The aggregation occurs via a constant elasticity substitution (CES) function. The treatment of
government supplies as imperfect substitutes for private supplies in generating total regional
commodity supply illustrates the flexibility of the regional CGE framework. In constructing this
paper’s analysis, we imposed quantity restrictions on federal government supplies of logs.
Regional supply (XD) is, in turn, combined with competitive imports (M) via a CES aggregation
to form a composite absorption good (or service) for each class of commodity (Q). The role of
the nested CES functions is to allow partial substitution of private (and imported) sources of logs
for federal log supplies.6 Expenditure minimization at both stages of aggregation determines
substitution between XXD and GS, and between XD and M, respectively. The use of CET and
CES functions in the model accommodates the observed phenomenon of “crosshauling” in which
simultaneous imports and exports appear in highly aggregated commodity classifications.

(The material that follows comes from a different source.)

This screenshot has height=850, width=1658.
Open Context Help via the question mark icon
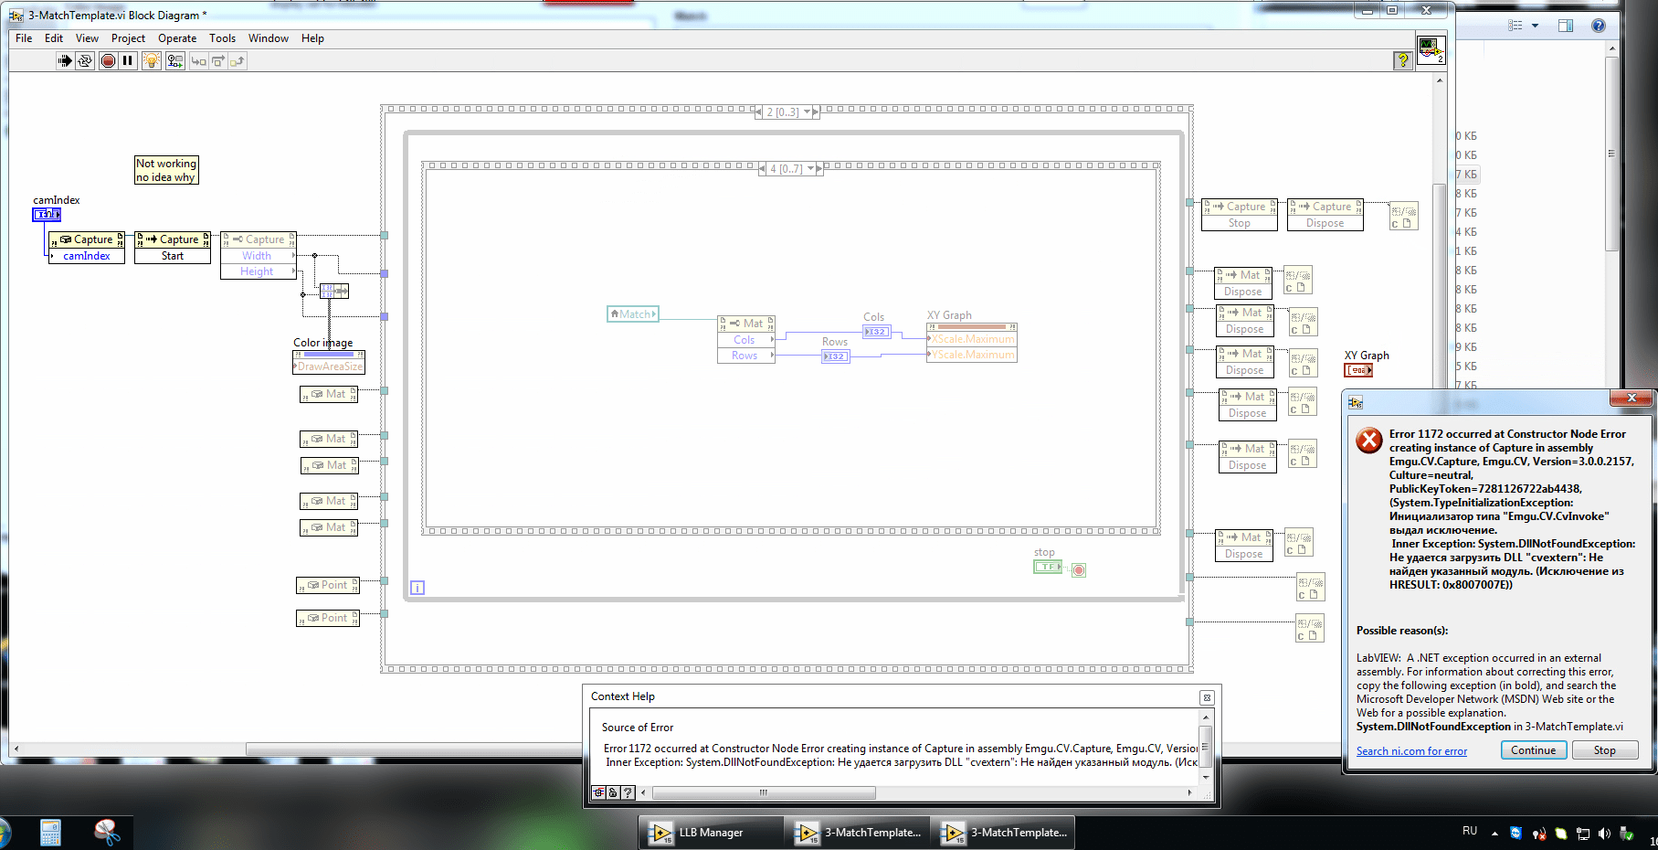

To give these variables more content, consider the following figures for the private
logging sector in the baseline (1997) economy in which all estimates are in millions of dollars.
Regional output of the logging sector was $158.15 (X). Of this, $139.05 (E) was exported
outside the region and $19.10 (XXD) was used in the region. Logs produced and used regionally
$19.10 (XXD) were combined with logs from government sales of $93.51 (GS) to form total log
supply from regional sources of $112.61 (XD). Government sales were made up $20.67 (SS)
from state sources and $72.84 (FS) from federal sources. Regional log supply of $112.61 (XD)
6This treatment contrasts with a fixed-price analytical approach where the relative
proportions of inputs from public, private, and imported sources is assumed to be fixed.